Mitigation and Recommendations: Securing the IoT Frontier
Given the persistent threat, proactive measures are paramount for both individual users and organizations. For devices like the affected TBK DVRs, users should immediately check for and apply any available firmware updates that address CVE-2024-3721. If no patches are available, or for EoL devices like the vulnerable TP-Link routers, the most stringent recommendation is to replace them with newer, actively supported models. Continuing to operate EoL devices poses an unacceptable security risk, as they will never receive critical security updates to address newly discovered vulnerabilities.

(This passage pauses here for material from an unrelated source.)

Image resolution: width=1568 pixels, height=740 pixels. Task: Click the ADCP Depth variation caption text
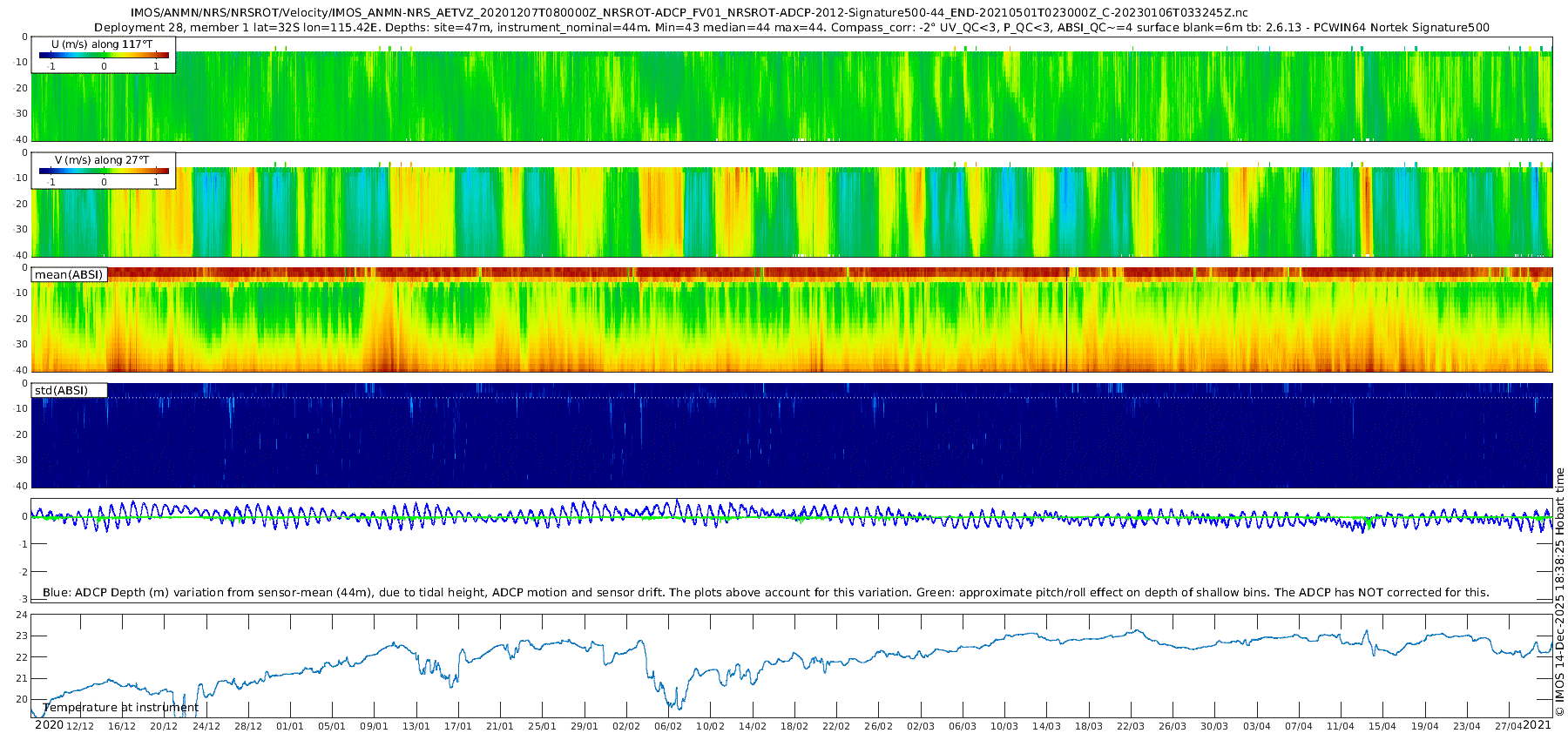766,592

Beyond replacement and patching, several fundamental cybersecurity practices can significantly reduce the risk of compromise:
- Strong, Unique Passwords: Never use default credentials for any IoT device. Change passwords immediately upon setup and use strong, unique passwords for each device. Employing a password manager can facilitate this practice.
- Network Segmentation: Isolate IoT devices on a separate network segment or VLAN, away from critical IT infrastructure and personal computers. This limits the lateral movement of malware if an IoT device is compromised.

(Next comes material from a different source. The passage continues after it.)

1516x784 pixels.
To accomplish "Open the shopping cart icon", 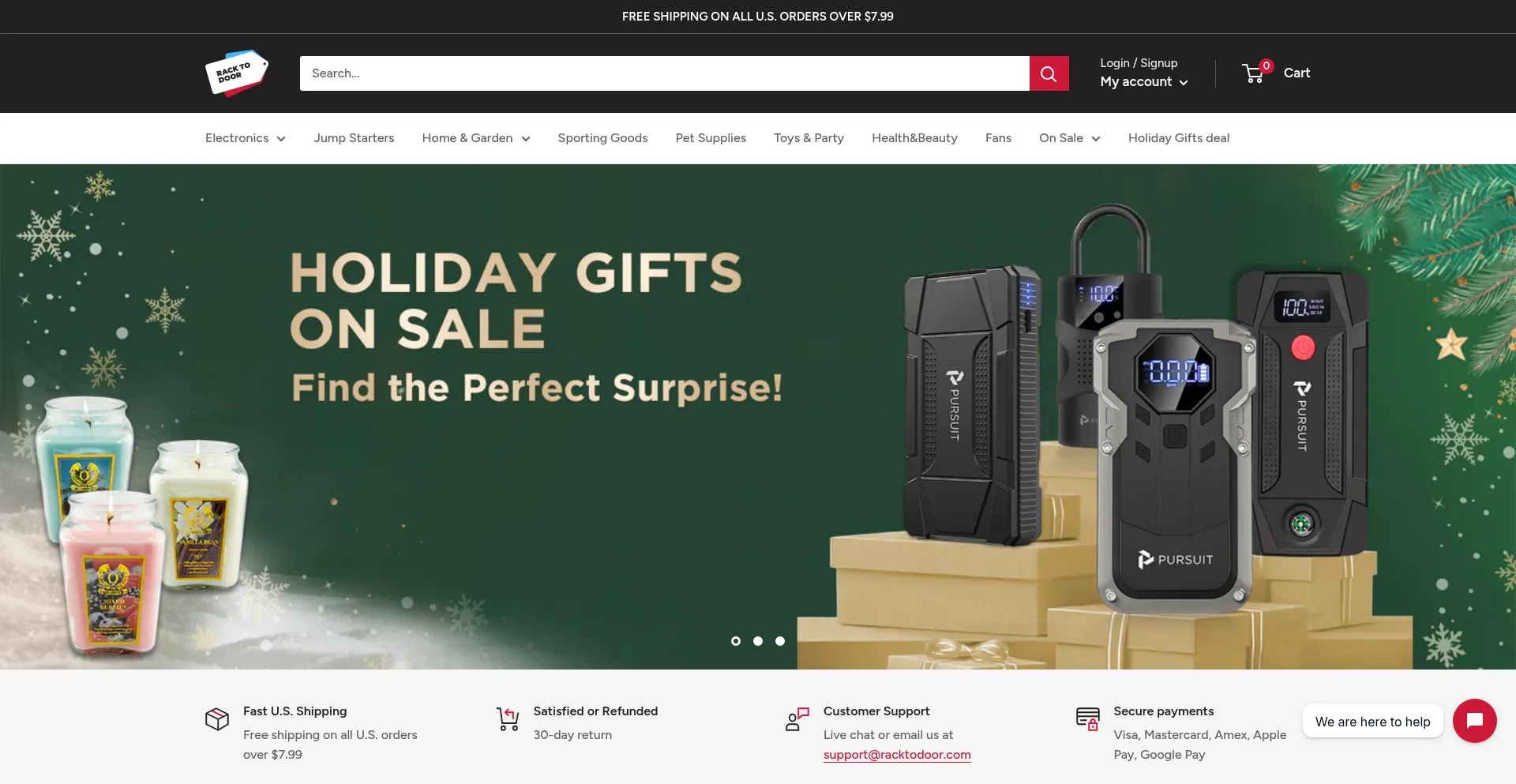I will [x=1255, y=73].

- Regular Firmware Updates: For supported devices, regularly check for and apply firmware updates. These updates often contain critical security patches that address known vulnerabilities.
- Disable Unnecessary Services: Turn off any features or services on IoT devices that are not actively used. This reduces the attack surface available to threat actors.
- Firewall Configuration: Ensure that network firewalls are properly configured to block unsolicited inbound connections to IoT devices and to filter outbound traffic for suspicious activity.
- Monitor Network Traffic: Implement network monitoring solutions to detect anomalous traffic patterns that might indicate a compromised device participating in a botnet.
- Physical Security: Secure IoT devices physically to prevent tampering or unauthorized access.
Unit 42 researchers provide a succinct warning that resonates across the entire IoT security landscape: "For the foreseeable future, the security landscape will continue to be shaped by the persistent risk of default credentials in IoT devices. These credentials can turn a limited, authenticated vulnerability into a critical entry point for determined attackers." This statement underscores that even if a vulnerability requires authentication, weak or default credentials render that protection moot.
Conclusion: An Ongoing Battle for Digital Hygiene
The ongoing exploitation of TBK DVR and EoL TP-Link router vulnerabilities by Mirai botnet variants serves as a powerful testament to the relentless nature of cyber threats. It highlights the critical importance of lifecycle management for all connected devices, emphasizing that "set it and forget it" is a dangerous philosophy in the digital age. As the number of IoT devices continues to grow exponentially, the collective responsibility of manufacturers to produce secure devices, and users to maintain them, becomes increasingly vital. The battle against botnets like Mirai is an ongoing one, demanding constant vigilance, proactive security measures, and a commitment to digital hygiene to safeguard our interconnected world from the disruptive power of malicious actors.